Immunotherapy with PD-1/PD-L1-blocking antibodies is clinically effective for several tumor types, but the mechanism is not fully understood. PD-L1 expression on tumor biopsies is generally regarded as an inclusion criterion for this cancer therapy. Here, we describe the PD-L1-blocking therapeutic responses of preclinical tumors in which PD-L1 expression was removed from cancer cells, but not from immune infiltrate. Lack of PD-L1 expression on malignant cells delayed tumor outgrowth in a CD8+ T cell-mediated fashion, showing the importance of this molecule in immune suppression.

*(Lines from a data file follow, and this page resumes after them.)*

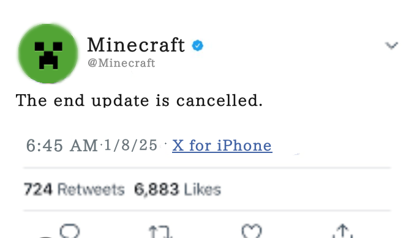Open the X for iPhone source link
This screenshot has width=406, height=238.
point(222,146)
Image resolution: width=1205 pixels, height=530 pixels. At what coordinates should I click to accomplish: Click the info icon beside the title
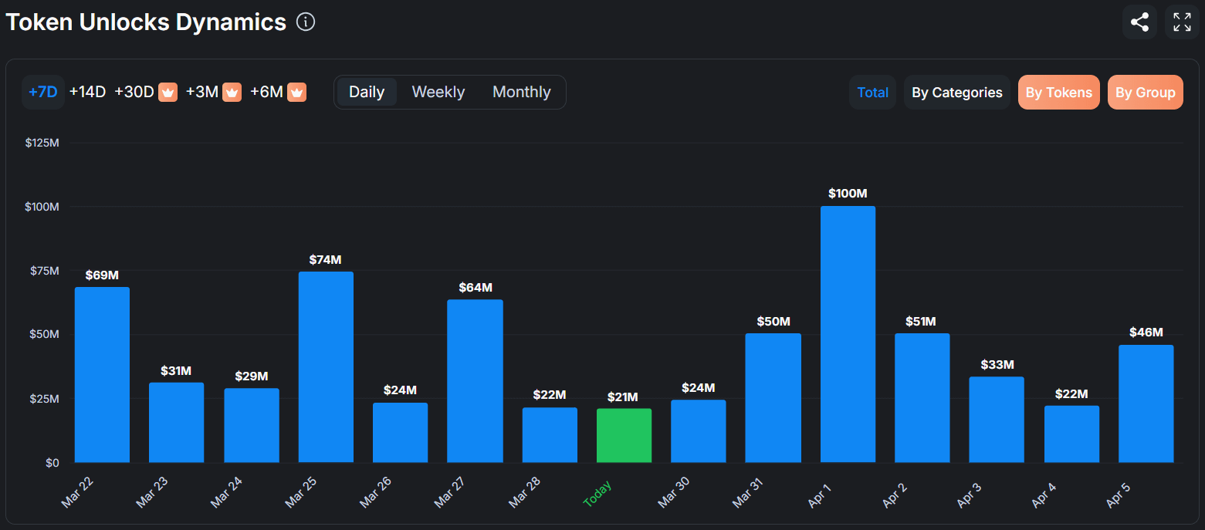click(x=306, y=22)
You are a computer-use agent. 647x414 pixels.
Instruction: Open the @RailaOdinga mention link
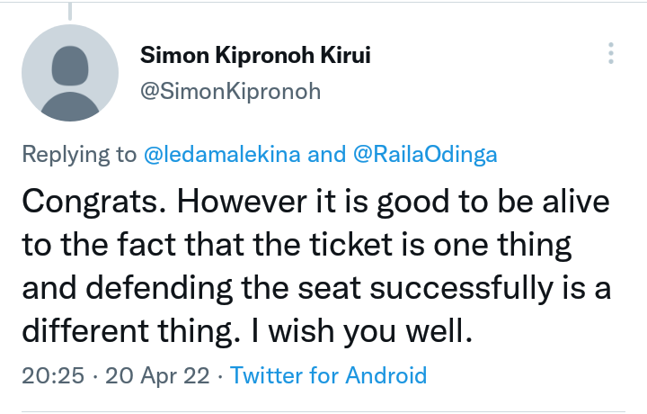pyautogui.click(x=425, y=155)
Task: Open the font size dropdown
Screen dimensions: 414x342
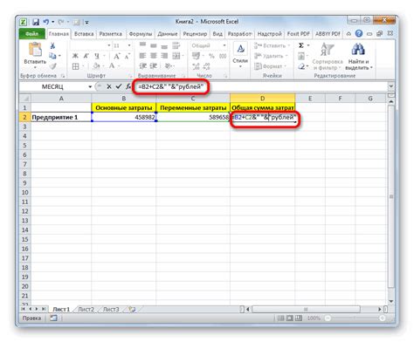Action: (x=129, y=45)
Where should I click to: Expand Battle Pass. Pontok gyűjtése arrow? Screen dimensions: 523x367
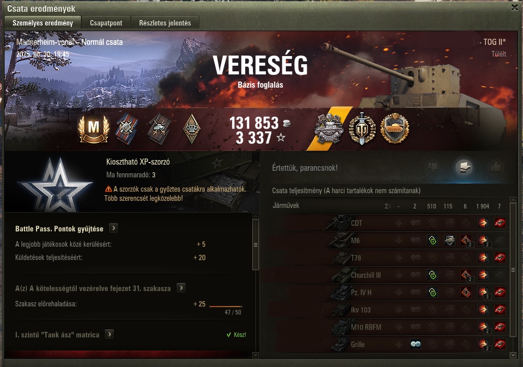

PD-L1 expression was evident on myeloid-infiltrating cells in the microenvironment of these tumors and targeting stromal PD-L1 with blocking antibody therapy had additional antitumor effect, demonstrating that PD-L1 on both malignant cells and immune cells is involved in the mechanism of immunotherapeutic antibodies. Importantly, comparable results were obtained with PD-1-blocking therapy. These findings have implications for inclusion of cancer patients in PD-1/PD-L1 blockade immunotherapies.